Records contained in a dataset
————————
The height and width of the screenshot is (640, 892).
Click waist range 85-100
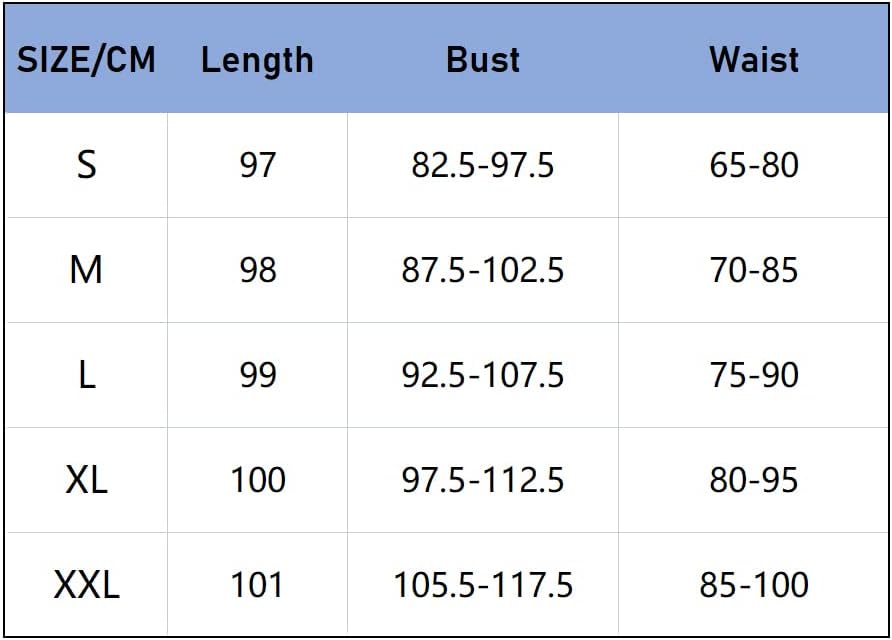754,584
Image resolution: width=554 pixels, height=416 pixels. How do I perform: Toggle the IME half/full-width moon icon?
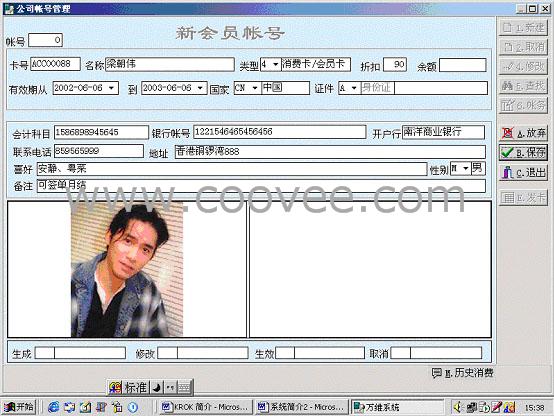click(x=157, y=388)
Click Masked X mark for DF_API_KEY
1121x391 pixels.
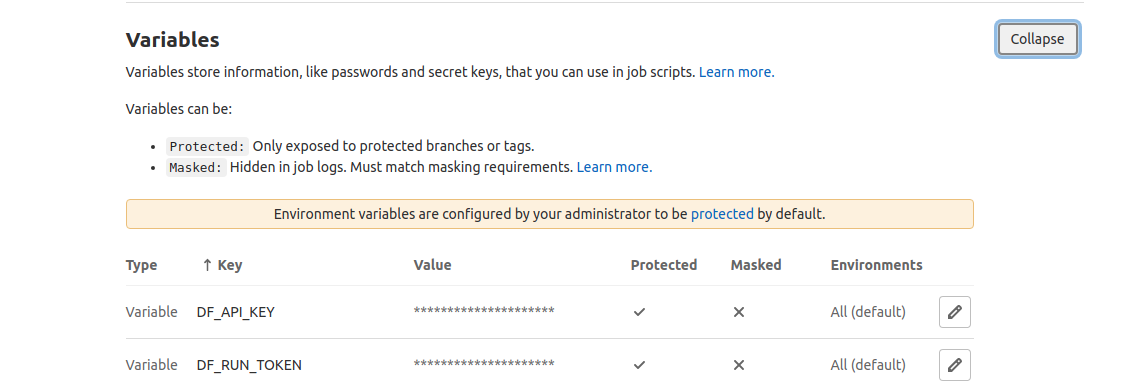[x=739, y=312]
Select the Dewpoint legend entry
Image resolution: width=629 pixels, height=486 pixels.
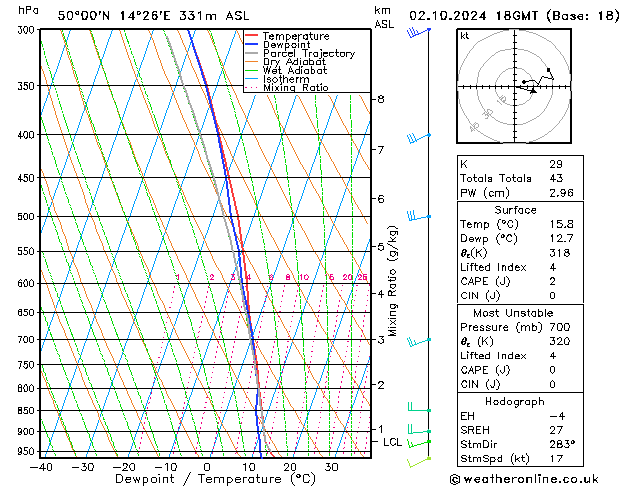[290, 45]
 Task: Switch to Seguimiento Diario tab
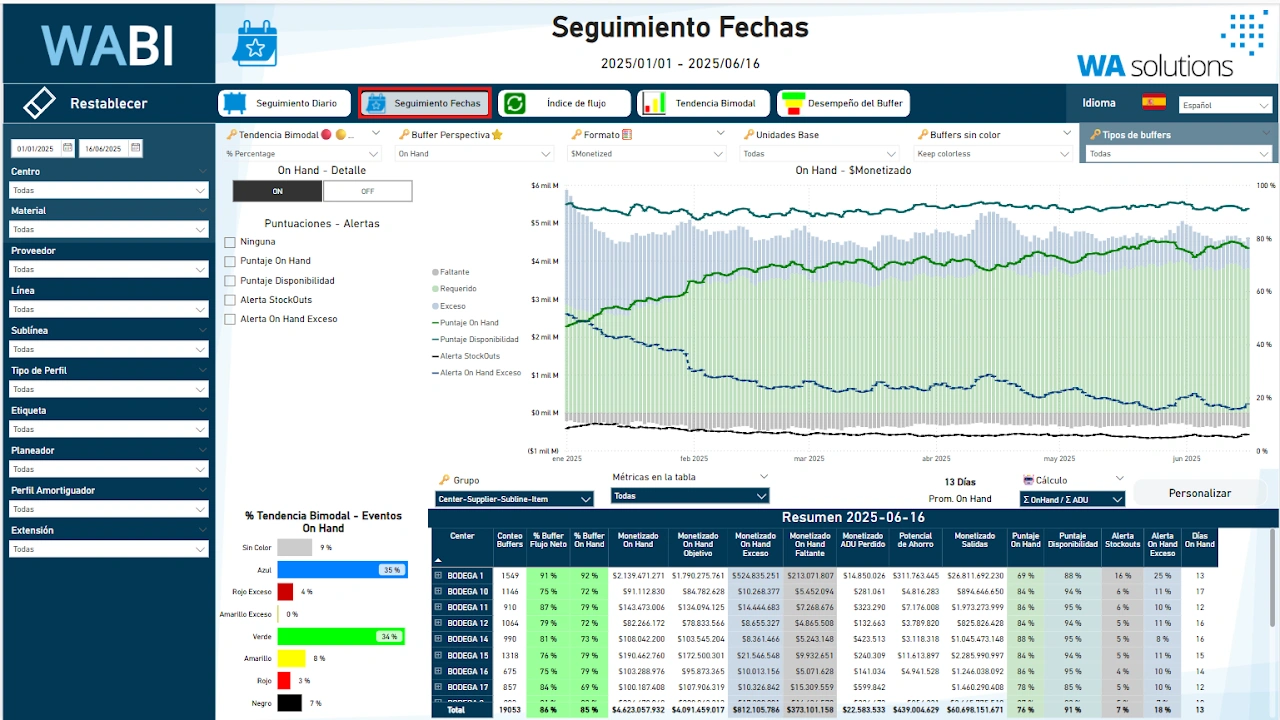click(x=284, y=103)
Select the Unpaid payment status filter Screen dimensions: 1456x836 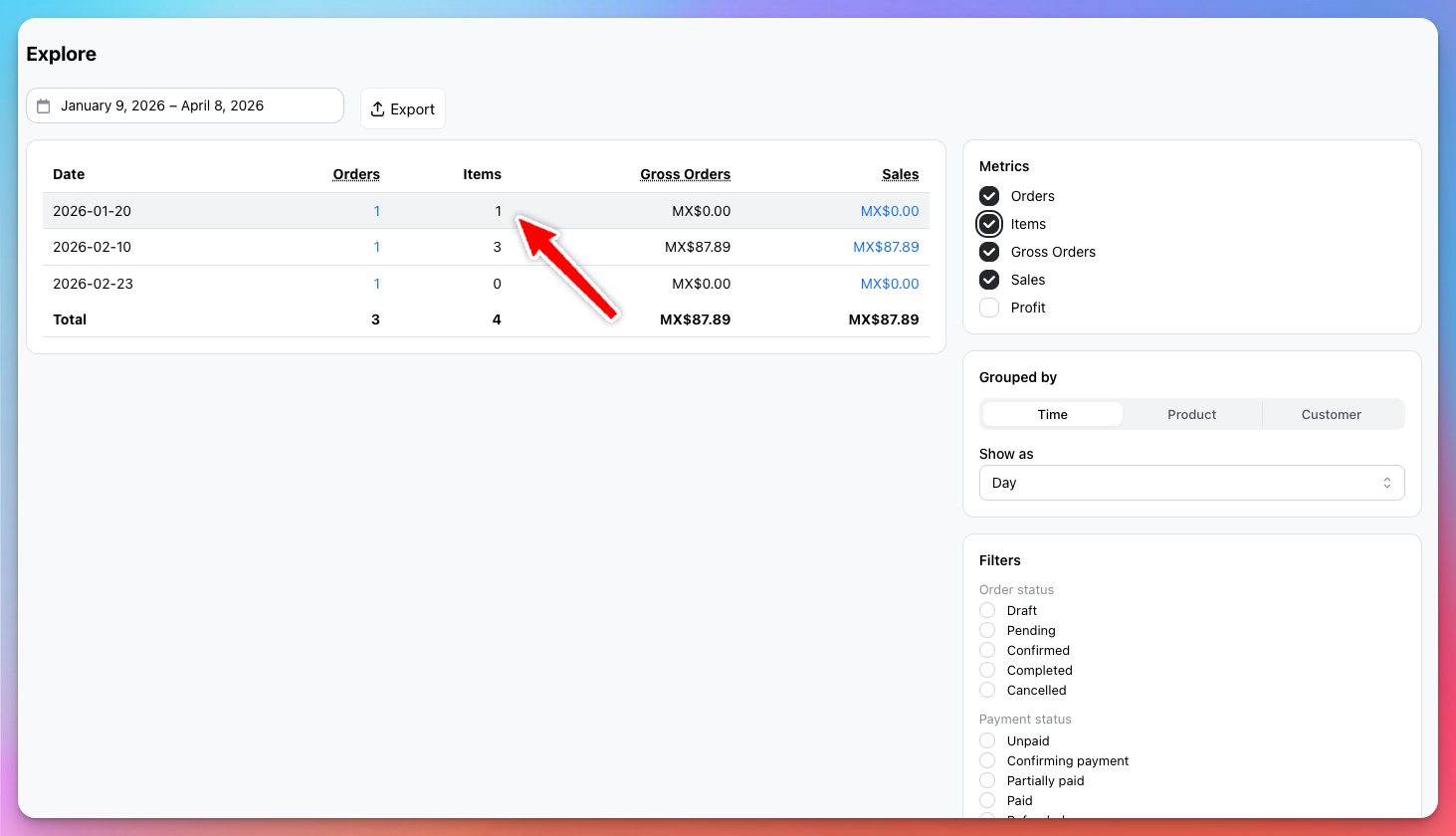coord(987,741)
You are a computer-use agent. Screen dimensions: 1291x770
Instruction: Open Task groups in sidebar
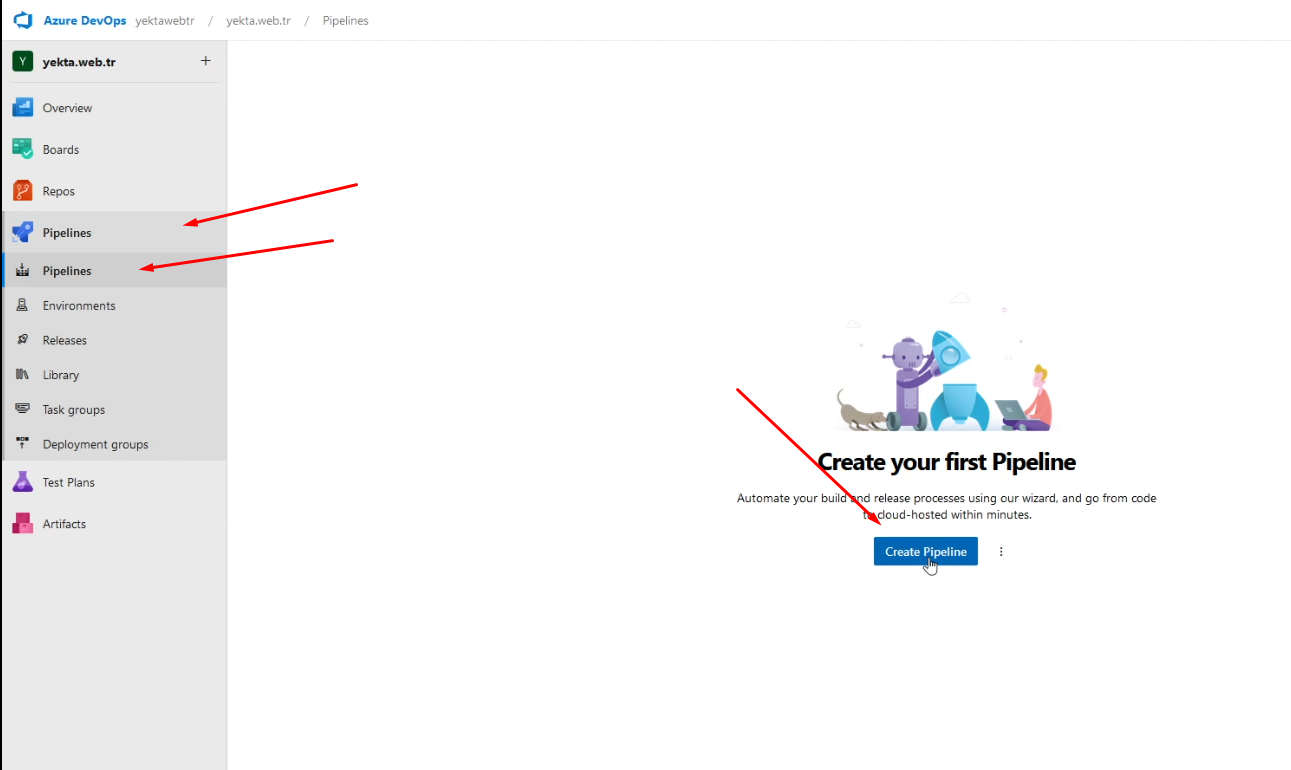coord(73,410)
————————
ACTIVITY.
Exactly as written, repeat the lines from the beginning of the entries up to and including the line with "Select the Dewpoint legend entry", but not the pictures.

SOLUTION TO THIS TASK.
The height and width of the screenshot is (640, 892).
Click waist range 85-100
754,584
Image resolution: width=554 pixels, height=416 pixels. How do I perform: Toggle the IME half/full-width moon icon?
click(x=157, y=388)
Click Masked X mark for DF_API_KEY
1121x391 pixels.
[x=739, y=312]
Select the Dewpoint legend entry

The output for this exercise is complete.